Ans Aufhören hat er jedoch nie gedacht. "Ich hänge noch immer sehr an meinem Beruf", betont der leidenschaftliche Gärtner und Florist. Den Blumeneinkauf im Kölner Großmarkt liebt er besonders. "Morgens um 3.40 Uhr fahre ich los, und um 6 Uhr bin ich wieder zurück." Eine Fünf-Tage-Woche kennt er nicht, auch samstags und sonntags ist sein Blumengeschäft geöffnet. "Ich habe früher keinen Tag unter 14 Stunden gearbeitet.

" Insgesamt 22 Lehrlinge bildete er in seinem Betrieb aus. 16 männliche und drei weibliche Gärtner sowie drei weibliche Floristen. "Der Gärtnerberuf ist für eine Frau sehr hart", sagt Sichelschmidt. "Man muss körperlich schwer arbeiten, oft bei eiskalter oder sehr heißer Witterung." Wer bei ihm anfangen wollte, konnte vorher eine Woche in seinen Betrieb hineinschnuppern und probeweise mitarbeiten. "Ein künftiger Gärtner oder Florist muss auch schon mal den Ekel überwinden, wenn eine Schnecke oder Raupe in der Pflanze sitzt.
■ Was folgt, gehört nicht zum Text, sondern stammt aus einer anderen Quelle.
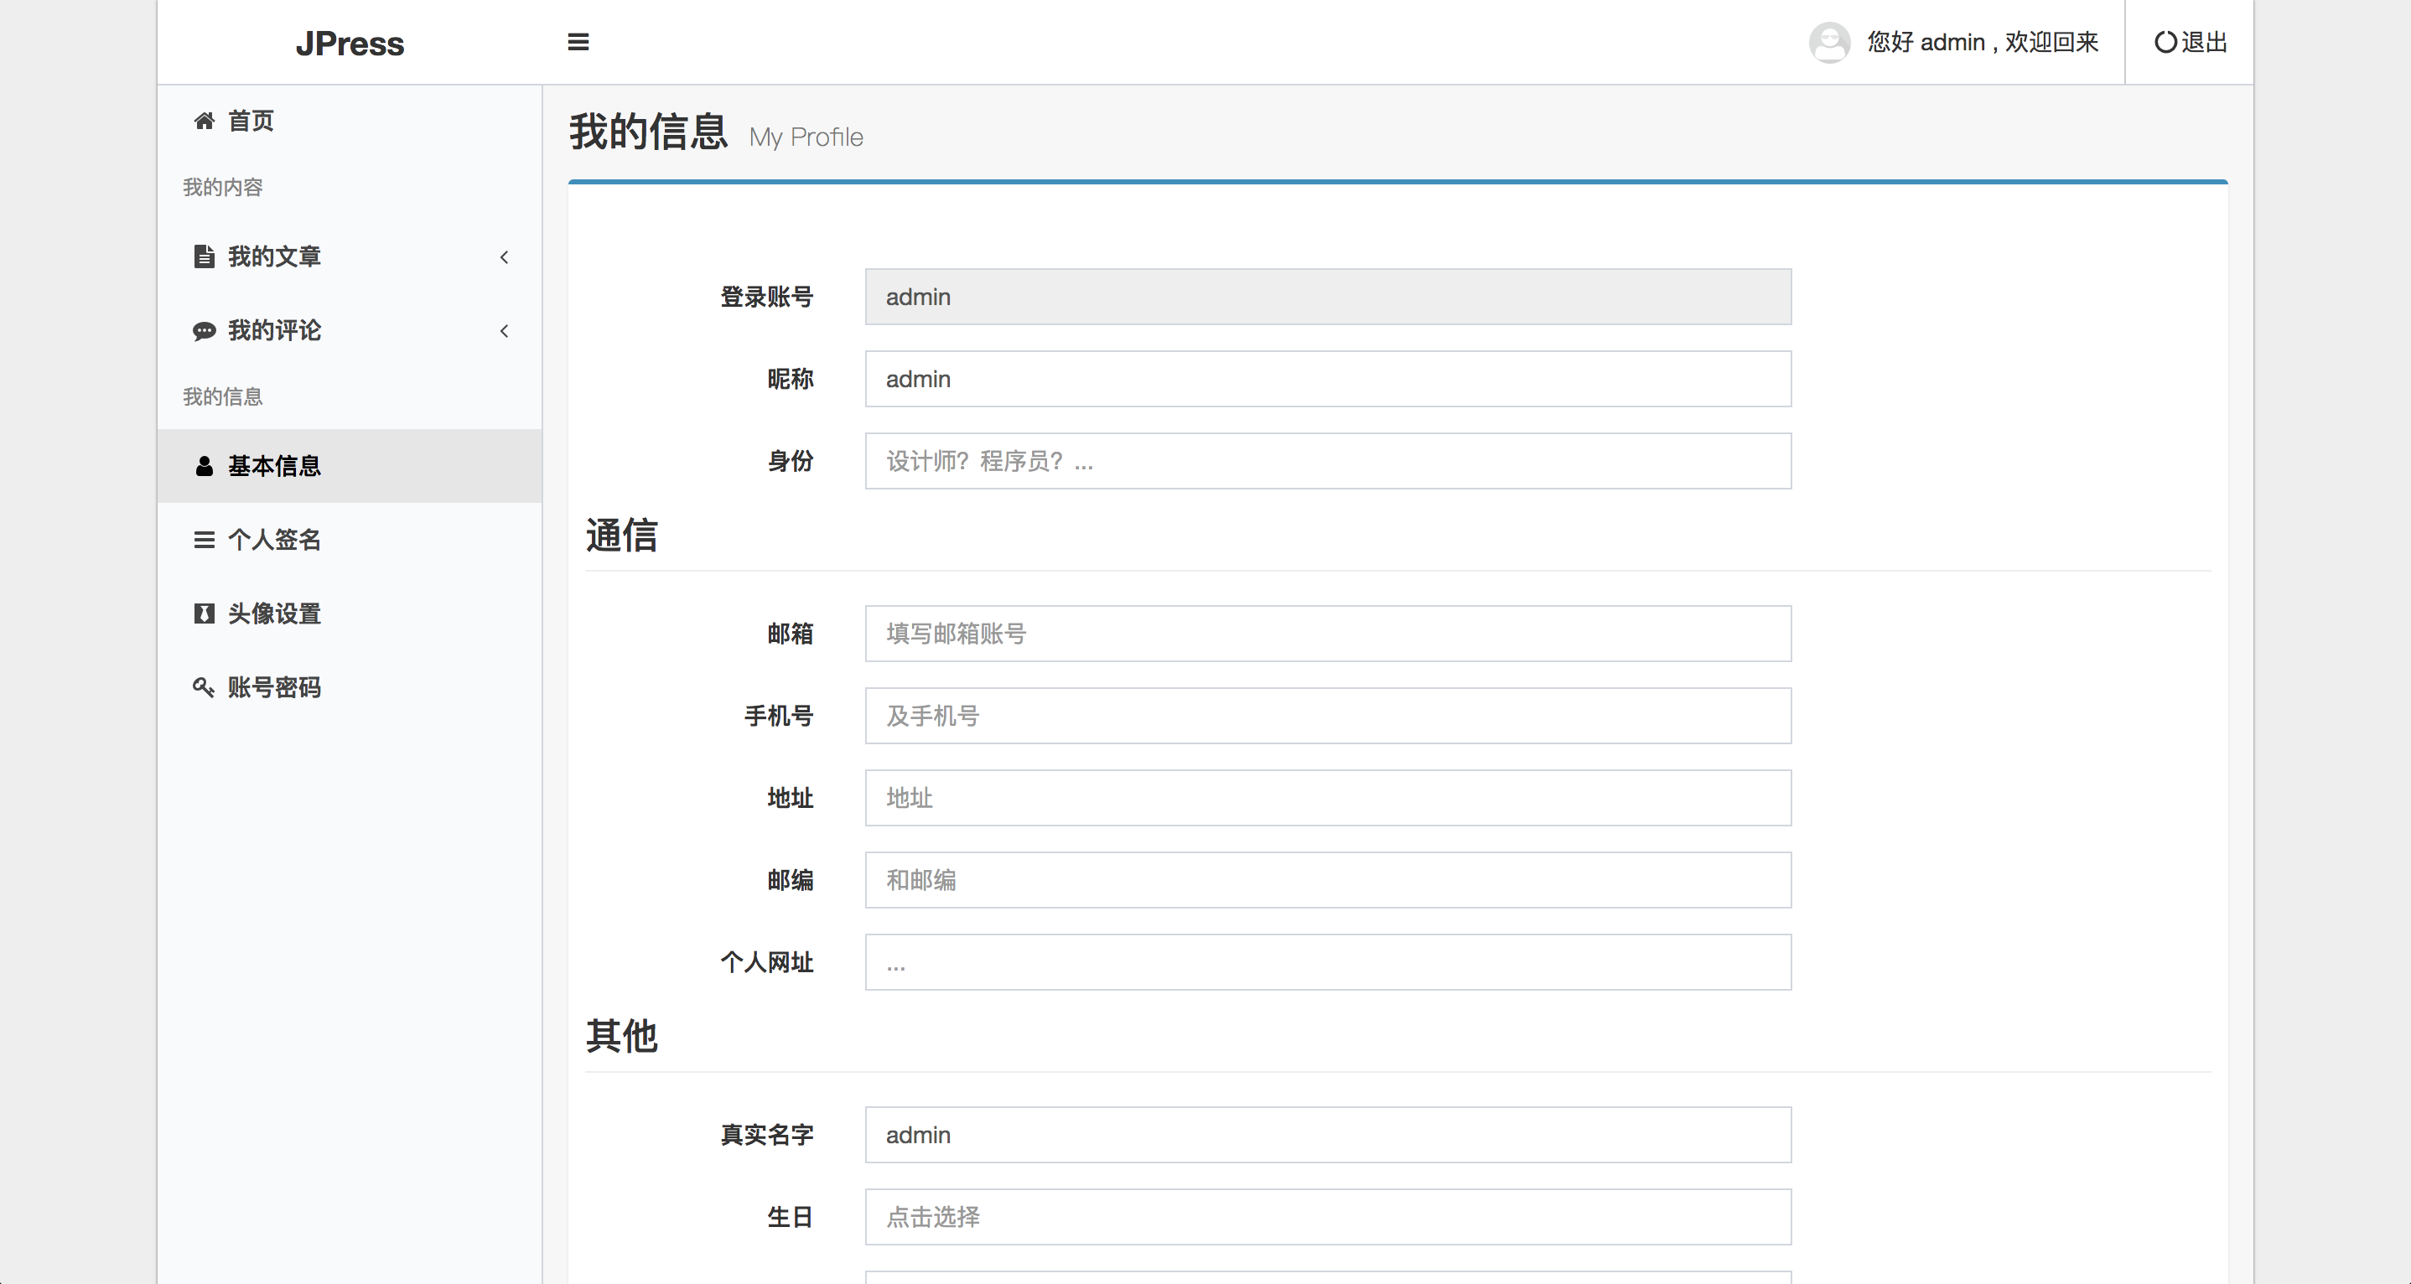Click into the 邮箱 email field
This screenshot has width=2411, height=1284.
pyautogui.click(x=1327, y=634)
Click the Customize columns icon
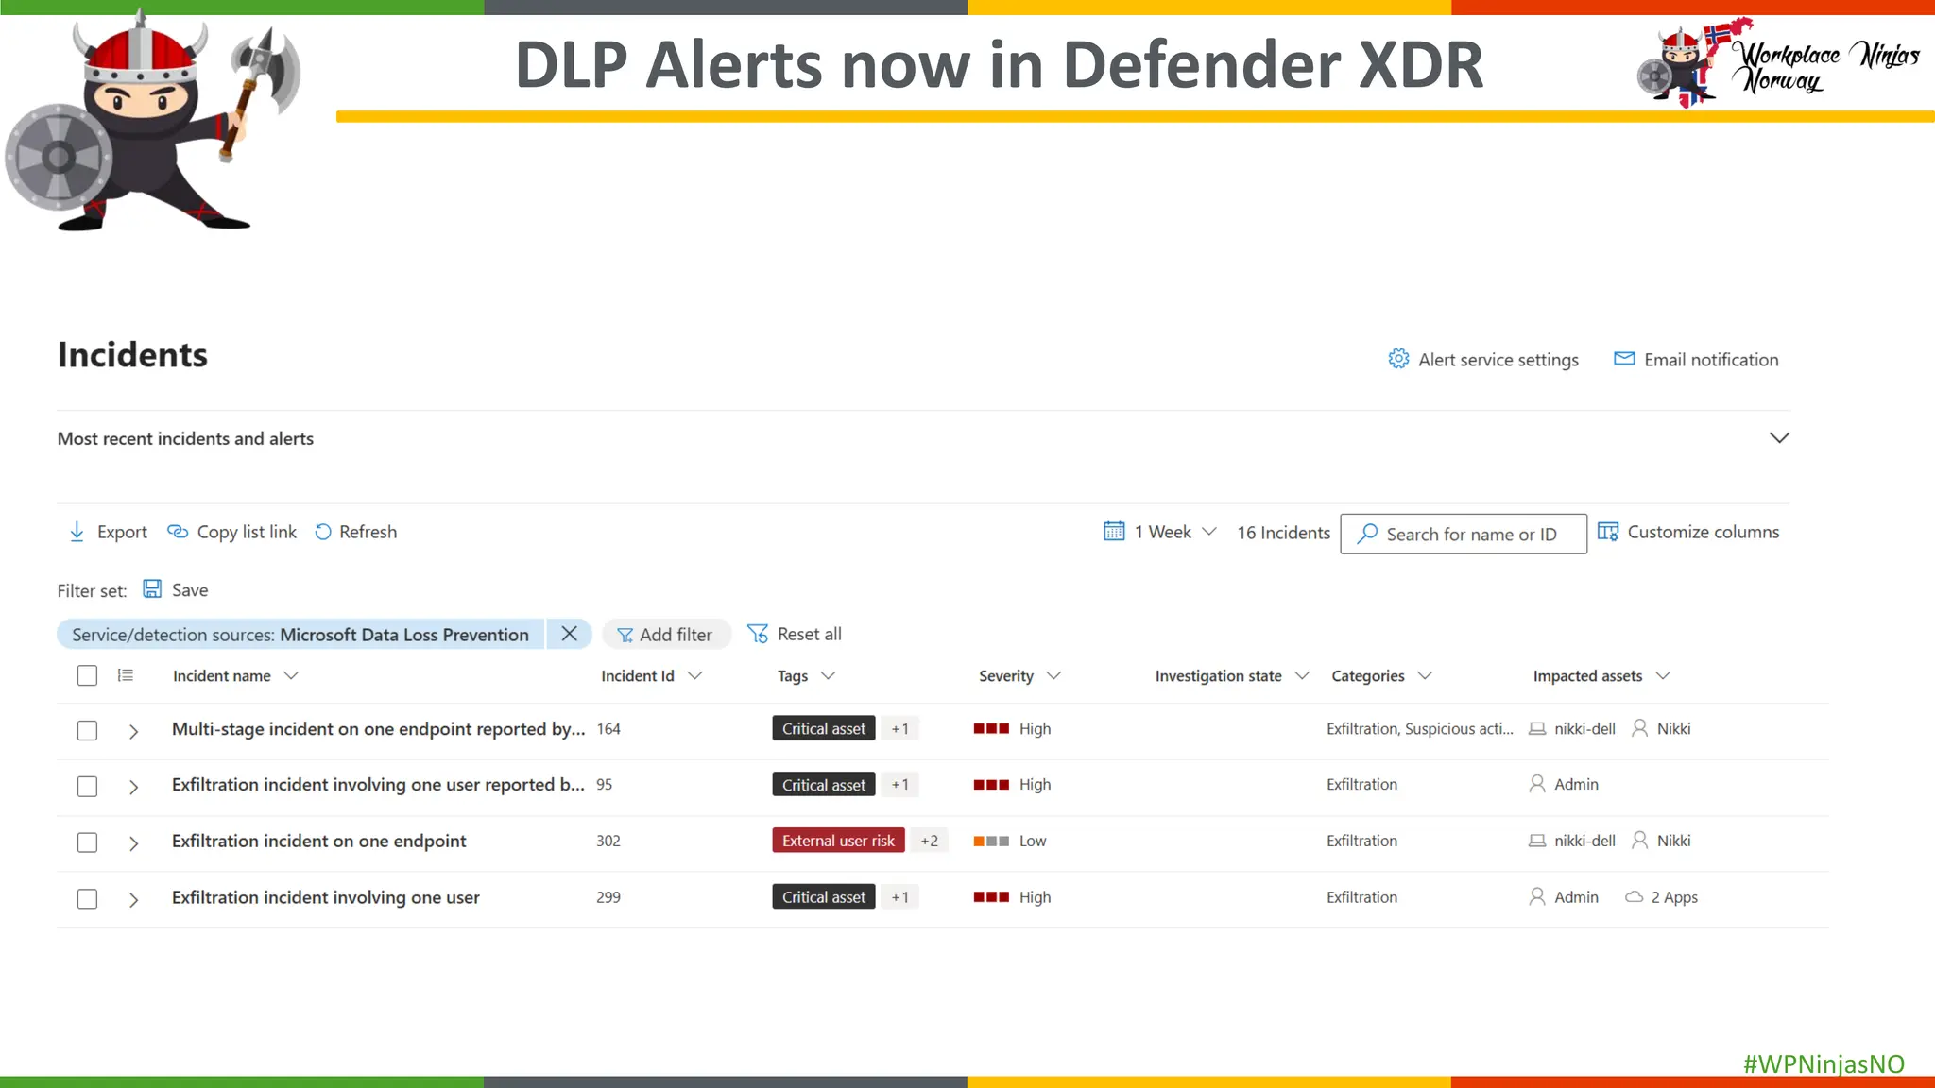The image size is (1935, 1088). (x=1607, y=532)
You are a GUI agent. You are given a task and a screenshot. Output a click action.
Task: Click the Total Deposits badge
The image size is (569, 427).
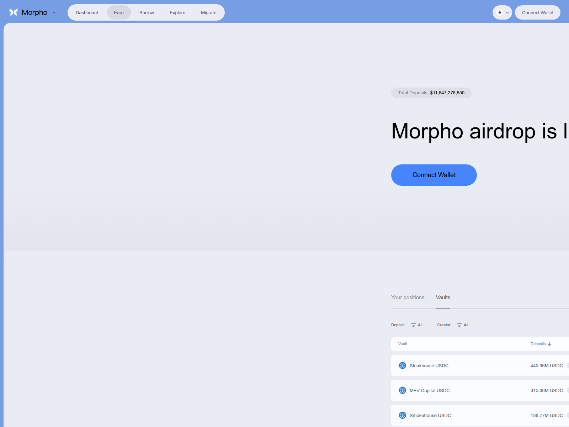tap(431, 93)
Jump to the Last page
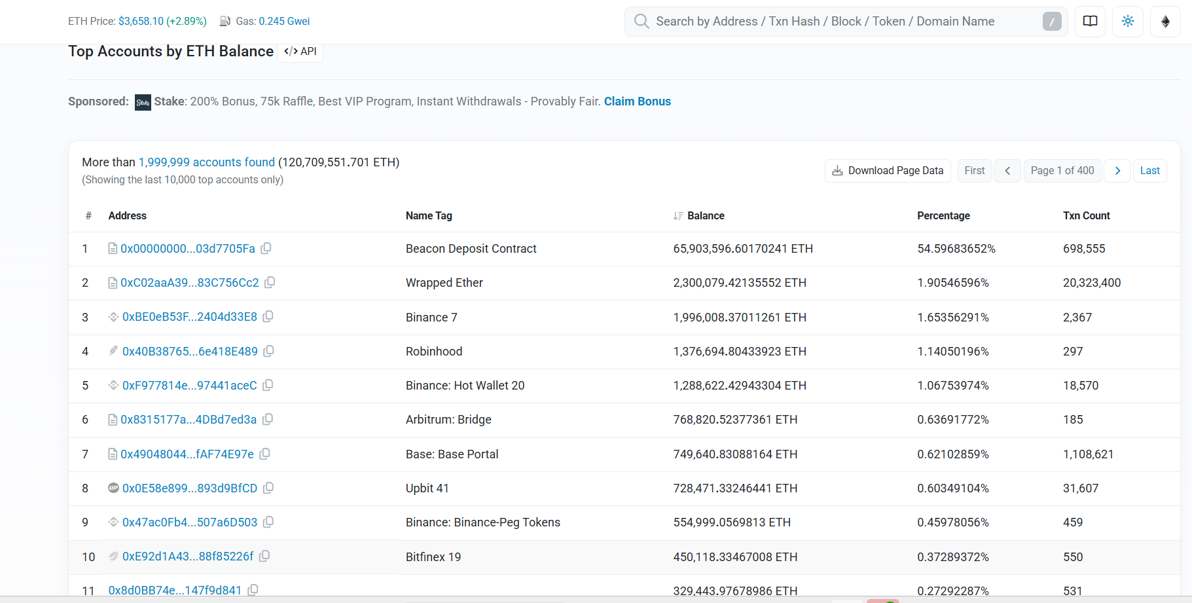The width and height of the screenshot is (1192, 603). pos(1149,170)
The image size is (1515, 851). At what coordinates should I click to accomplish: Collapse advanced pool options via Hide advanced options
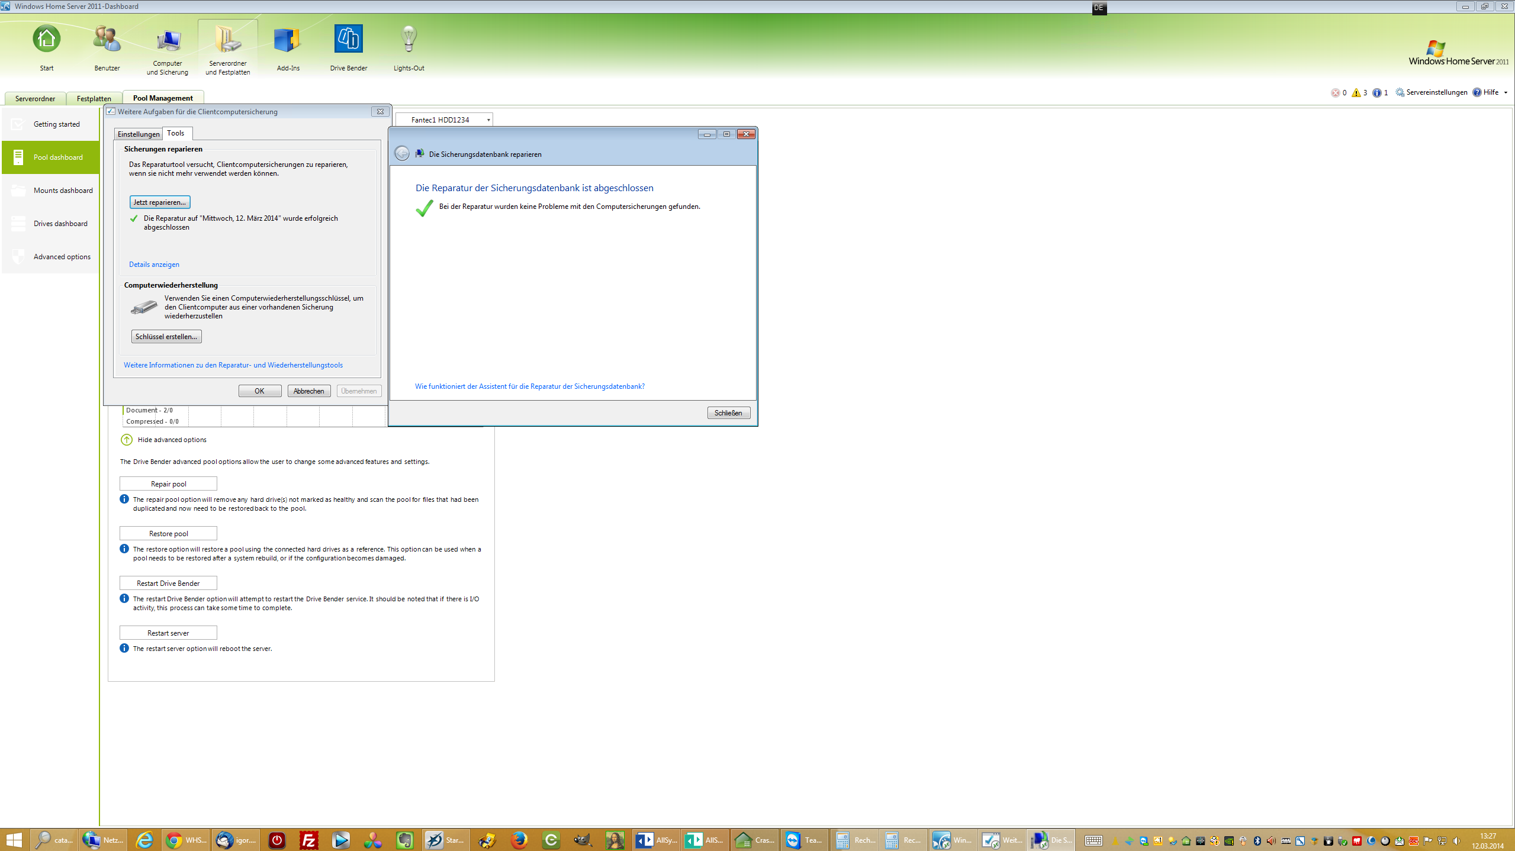click(171, 440)

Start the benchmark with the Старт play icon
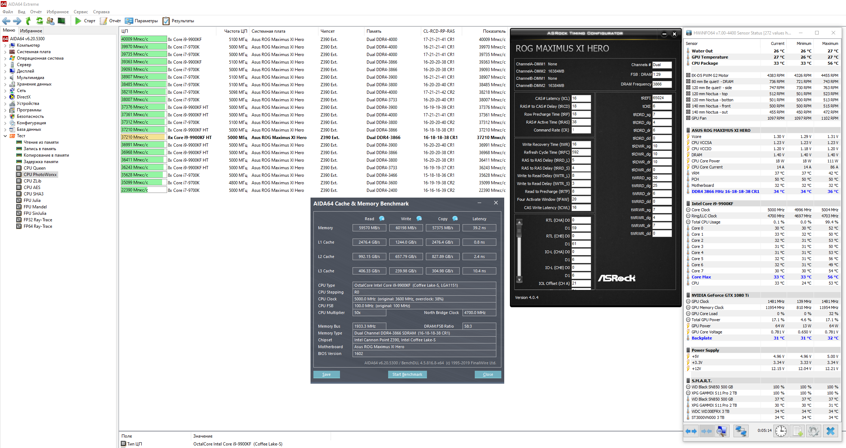click(x=78, y=21)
" Für Naturliebhaber sei der Beruf jedoch empfehlenswert. "Man arbeitet sehr viel im Freien und muss sich immer wieder mit der Natur auseinandersetzen." Bei der Ausbildung zum Gärtner stehe das Wissen um die Produktion der Pflanze im Vordergrund. Der Florist sei für ihre Verarbeitung zuständig. Kreativität und ein Gefühl für Farben sind Voraussetzung. "Man sollte künstlerisch Bewegung in Dinge bringen können", sagt der Botaniker.

In seinem Betrieb konnte man das eine wie das andere lernen. Vieles habe sich in den vergangenen Jahren jedoch verändert, vor allem im Bereich der Spritz- und Düngemittel sowie bei den technischen Einrichtungen. Seit 2013 bildet Sichelschmidt nicht mehr aus. Mit vier Angestellten führt er derzeit seinen Betrieb. Rückblickend ist der 67-Jährige froh, dass er diesen Beruf ergriff. "Zum Schluss bin ich schließlich auch innerlich Gärtner und Florist geworden.